Summer Zen Art Practice

My summer zen art practice is beginning this week. Yesterday I packed the needed supplies, and today I will head out to the garden for 15 minutes of art meditation! I'm going to make a mandala each day; a mandala represents wholeness; it's a cosmic diagram of the world that extends both beyond and within our bodies and minds.

Agenda:
1. Pack supplies
2. Prepare myself
3. Make a mandala
4. Read the Creativity Book

1. Pack supplies:
Pack a pad of watercolor paper, colored pencils, watercolors and palette, brushes, and a container for water into a basket.

2. Prepare myself
Set up a chair near a table in the garden. Set a timer to go off at 8:30 a.m.

3. Make a mandala
My plan is to create a series of mandalas, painted quickly in the garden, one new paper each day. The practice:
  1. Create an Intention. Sit quietly. Pay attention to my breath. Call to mind that quality or feeling that i most need right now (calm, centering, energy, peace, humor, surrender...). When my intention is clear, focus on that word for a few breaths, and imagine that through my art-making today, I will receive that quality or feeling.
  2. Paint a circle. Imbue it with the quality I am seeking.
  3. Choose motifs. Look around and find a shape that embodies my intention (a leaf, petal, bee, stone, seed...), and draw or paint a pattern around the circle using that shape. Elaborate on this theme and add more shapes and lines.
  4. Fill with color.
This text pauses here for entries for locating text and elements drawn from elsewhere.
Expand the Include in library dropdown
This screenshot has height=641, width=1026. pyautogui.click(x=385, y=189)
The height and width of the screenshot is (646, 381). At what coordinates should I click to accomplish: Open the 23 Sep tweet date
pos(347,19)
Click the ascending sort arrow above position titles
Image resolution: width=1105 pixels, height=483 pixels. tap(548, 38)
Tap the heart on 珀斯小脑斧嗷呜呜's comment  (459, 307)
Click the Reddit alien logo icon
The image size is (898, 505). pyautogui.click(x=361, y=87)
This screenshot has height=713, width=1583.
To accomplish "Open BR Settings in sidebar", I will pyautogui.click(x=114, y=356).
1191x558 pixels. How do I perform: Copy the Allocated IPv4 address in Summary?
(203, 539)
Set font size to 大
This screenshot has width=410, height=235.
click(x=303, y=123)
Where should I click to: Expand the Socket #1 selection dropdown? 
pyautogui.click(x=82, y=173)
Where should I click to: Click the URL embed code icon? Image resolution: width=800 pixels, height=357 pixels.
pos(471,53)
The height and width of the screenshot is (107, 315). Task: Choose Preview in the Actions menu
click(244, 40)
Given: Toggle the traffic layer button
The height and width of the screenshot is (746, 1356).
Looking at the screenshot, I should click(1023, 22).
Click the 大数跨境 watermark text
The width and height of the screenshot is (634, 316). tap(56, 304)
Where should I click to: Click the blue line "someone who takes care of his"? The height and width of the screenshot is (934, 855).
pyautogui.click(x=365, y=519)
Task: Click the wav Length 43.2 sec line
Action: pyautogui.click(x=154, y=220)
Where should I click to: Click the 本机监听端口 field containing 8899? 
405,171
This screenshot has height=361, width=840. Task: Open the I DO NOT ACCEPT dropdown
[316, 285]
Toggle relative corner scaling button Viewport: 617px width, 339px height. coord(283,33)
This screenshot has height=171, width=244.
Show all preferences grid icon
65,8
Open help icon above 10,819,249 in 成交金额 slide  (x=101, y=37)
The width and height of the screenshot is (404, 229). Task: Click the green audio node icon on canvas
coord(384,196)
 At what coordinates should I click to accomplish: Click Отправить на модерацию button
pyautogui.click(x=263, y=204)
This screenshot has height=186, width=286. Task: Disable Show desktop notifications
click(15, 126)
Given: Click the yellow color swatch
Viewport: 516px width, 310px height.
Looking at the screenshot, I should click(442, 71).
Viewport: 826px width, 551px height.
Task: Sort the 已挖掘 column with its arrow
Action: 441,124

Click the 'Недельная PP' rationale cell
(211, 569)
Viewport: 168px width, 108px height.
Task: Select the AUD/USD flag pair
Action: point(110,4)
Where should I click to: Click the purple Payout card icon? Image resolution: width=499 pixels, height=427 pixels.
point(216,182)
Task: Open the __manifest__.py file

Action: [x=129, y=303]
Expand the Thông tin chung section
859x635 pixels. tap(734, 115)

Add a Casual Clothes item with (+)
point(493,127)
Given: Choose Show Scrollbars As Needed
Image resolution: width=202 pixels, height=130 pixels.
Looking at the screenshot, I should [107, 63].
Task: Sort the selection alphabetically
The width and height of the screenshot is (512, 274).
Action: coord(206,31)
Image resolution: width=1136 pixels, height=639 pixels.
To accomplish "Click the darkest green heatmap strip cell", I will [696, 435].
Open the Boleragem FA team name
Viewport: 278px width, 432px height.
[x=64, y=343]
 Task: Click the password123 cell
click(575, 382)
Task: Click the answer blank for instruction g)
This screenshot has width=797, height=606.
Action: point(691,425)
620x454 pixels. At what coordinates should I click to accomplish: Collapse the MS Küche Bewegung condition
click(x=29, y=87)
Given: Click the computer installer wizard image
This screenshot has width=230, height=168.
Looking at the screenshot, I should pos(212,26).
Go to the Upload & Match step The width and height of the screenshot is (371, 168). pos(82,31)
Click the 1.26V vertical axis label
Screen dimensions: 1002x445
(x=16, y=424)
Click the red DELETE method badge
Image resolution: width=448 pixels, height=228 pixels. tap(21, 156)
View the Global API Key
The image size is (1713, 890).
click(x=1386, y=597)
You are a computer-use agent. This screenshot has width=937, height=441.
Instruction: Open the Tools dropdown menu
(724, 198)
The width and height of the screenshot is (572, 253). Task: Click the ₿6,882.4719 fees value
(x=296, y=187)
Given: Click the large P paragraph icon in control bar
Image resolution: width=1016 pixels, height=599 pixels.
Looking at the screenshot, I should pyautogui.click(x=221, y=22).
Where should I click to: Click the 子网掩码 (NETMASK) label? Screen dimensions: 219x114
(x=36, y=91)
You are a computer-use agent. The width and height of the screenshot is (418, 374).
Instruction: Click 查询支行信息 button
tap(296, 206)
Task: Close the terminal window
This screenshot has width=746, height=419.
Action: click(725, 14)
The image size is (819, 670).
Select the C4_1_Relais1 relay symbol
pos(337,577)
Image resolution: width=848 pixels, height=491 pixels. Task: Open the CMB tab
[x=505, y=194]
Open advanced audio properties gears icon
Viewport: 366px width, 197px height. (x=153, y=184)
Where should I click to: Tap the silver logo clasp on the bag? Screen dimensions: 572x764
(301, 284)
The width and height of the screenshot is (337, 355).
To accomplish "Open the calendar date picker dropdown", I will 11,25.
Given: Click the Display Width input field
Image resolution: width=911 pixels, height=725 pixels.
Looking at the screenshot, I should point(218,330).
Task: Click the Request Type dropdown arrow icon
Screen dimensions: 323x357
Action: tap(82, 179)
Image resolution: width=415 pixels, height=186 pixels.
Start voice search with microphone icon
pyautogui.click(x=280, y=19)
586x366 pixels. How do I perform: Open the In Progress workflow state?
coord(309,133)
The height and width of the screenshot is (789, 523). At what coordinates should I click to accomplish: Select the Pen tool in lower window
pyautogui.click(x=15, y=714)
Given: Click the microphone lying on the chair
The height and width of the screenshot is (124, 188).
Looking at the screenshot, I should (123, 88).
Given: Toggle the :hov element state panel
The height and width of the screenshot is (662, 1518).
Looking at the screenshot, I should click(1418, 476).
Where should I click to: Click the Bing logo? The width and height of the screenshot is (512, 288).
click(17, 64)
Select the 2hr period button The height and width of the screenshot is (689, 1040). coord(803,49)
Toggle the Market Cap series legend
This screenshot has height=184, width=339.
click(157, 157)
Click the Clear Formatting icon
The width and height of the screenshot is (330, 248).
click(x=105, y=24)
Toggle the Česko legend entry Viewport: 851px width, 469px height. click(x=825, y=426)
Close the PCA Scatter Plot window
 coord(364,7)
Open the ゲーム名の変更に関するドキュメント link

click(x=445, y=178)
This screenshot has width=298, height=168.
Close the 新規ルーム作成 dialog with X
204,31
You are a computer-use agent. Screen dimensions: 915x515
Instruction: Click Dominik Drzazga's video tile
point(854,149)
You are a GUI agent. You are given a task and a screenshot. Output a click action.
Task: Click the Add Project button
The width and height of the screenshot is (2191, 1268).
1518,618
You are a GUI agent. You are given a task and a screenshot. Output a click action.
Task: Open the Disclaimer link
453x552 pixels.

Use watercolor or pencils.
4. Read the Creativity Book:
Last year I re-started this book by Eric Maisel (one of my favorite writers). The subtitle is "A Year's Worth of Inspiration and Guidance." Who doesn't want that?

I'm on Part 4, EXPLORE, and his second prompt is to ask one question, then try to answer it.

"As simple as this is to say, it is anything but easy to arrive at deep questions worth our devotions or to answer them adequately once we get them framed. ... We may ask a question that has no answer, or that has several competing answers, or that was framed just incorrectly enough that we can't get started answering it."

It is by asking questions and then discerning if they fill me with a desire to answer them that I will find my best creative projects.